**MATERIAL SUPPLIED:**
*** Begin section ***

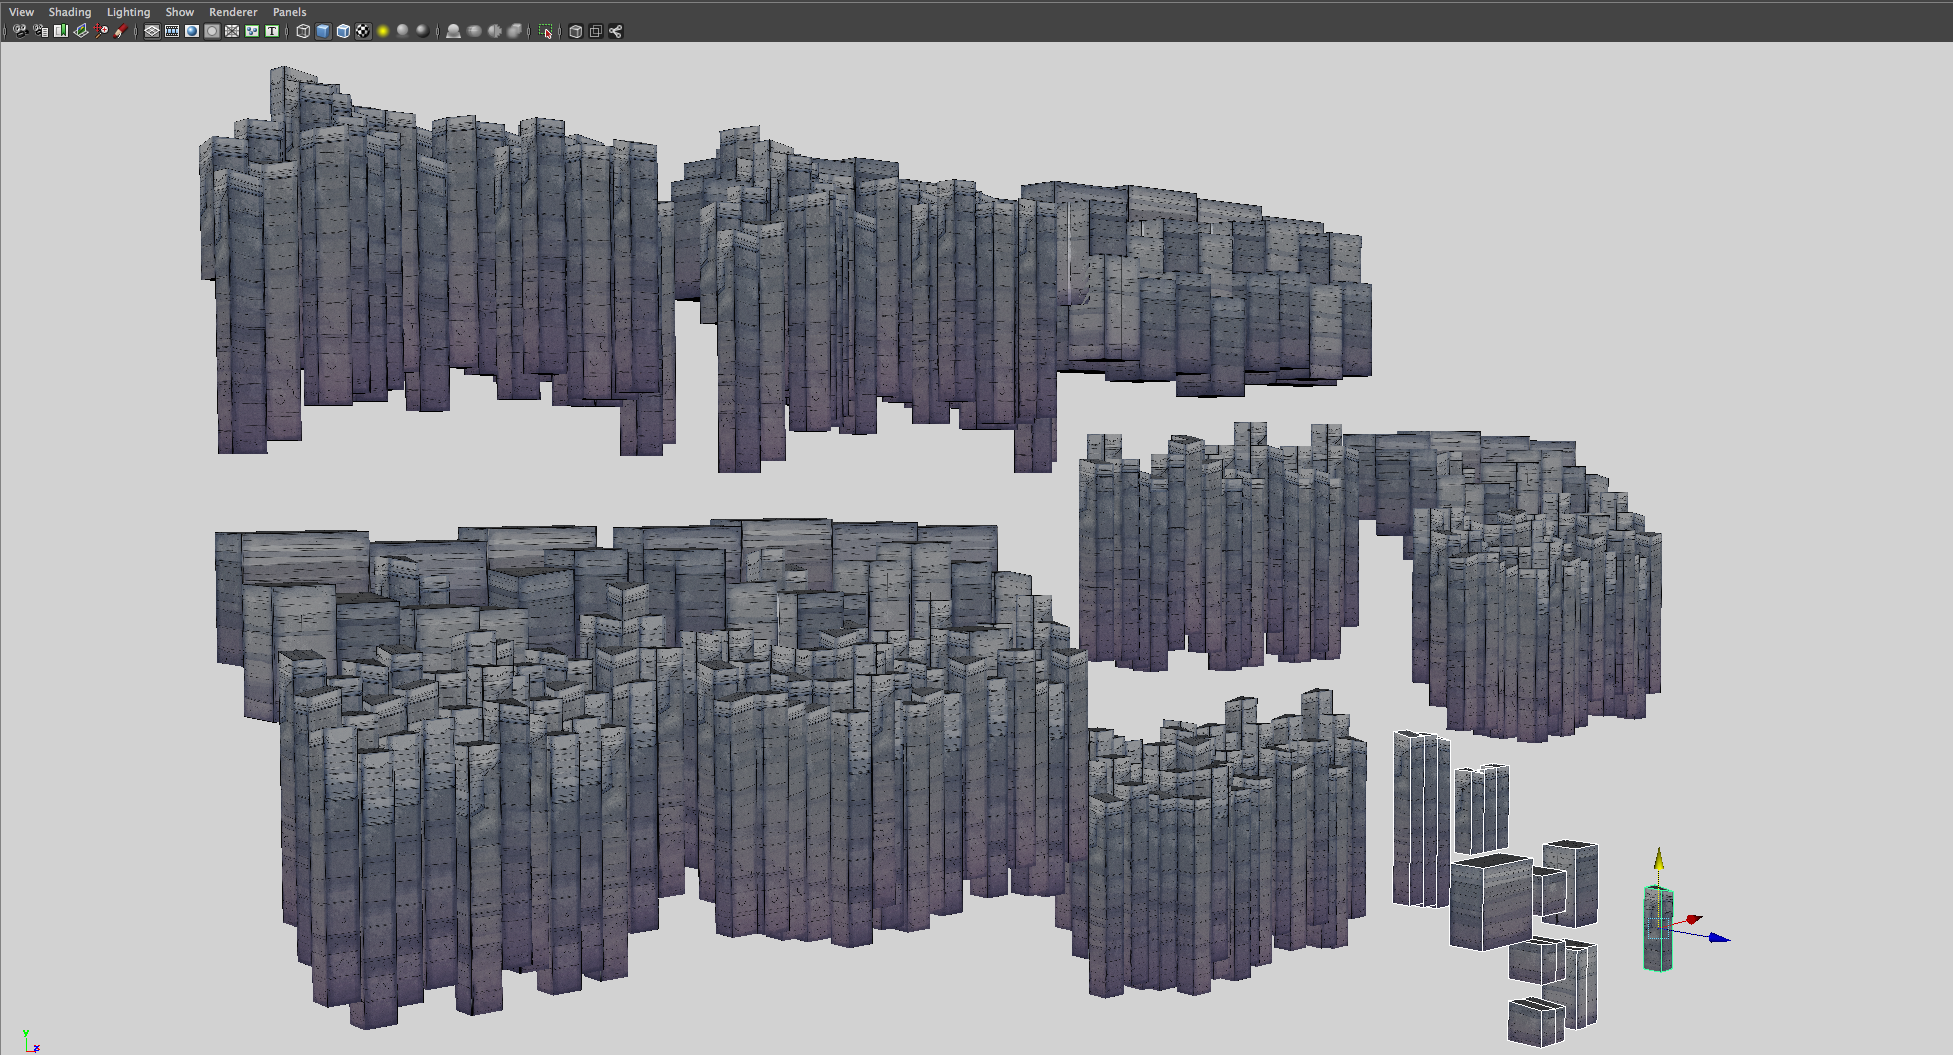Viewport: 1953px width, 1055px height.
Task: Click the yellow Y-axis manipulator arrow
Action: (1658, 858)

*** End section ***
*** Begin section ***

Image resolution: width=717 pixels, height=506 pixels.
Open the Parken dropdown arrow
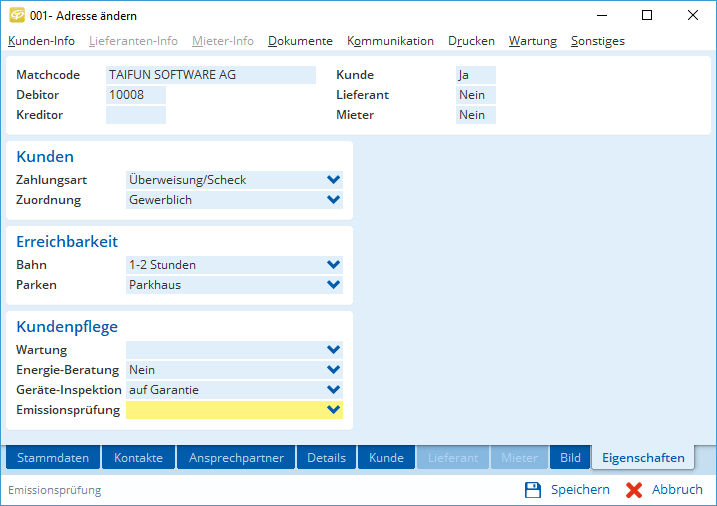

*** End section ***
*** Begin section ***

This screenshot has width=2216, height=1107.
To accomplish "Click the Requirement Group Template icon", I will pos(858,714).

*** End section ***

**BRIEF:** Taking the entries above, write out exactly each line from the one holding "Image resolution: width=717" to the one holding "Open the Parken dropdown arrow", both included, and stop there.

**RESPONSE:**
Image resolution: width=717 pixels, height=506 pixels.
Open the Parken dropdown arrow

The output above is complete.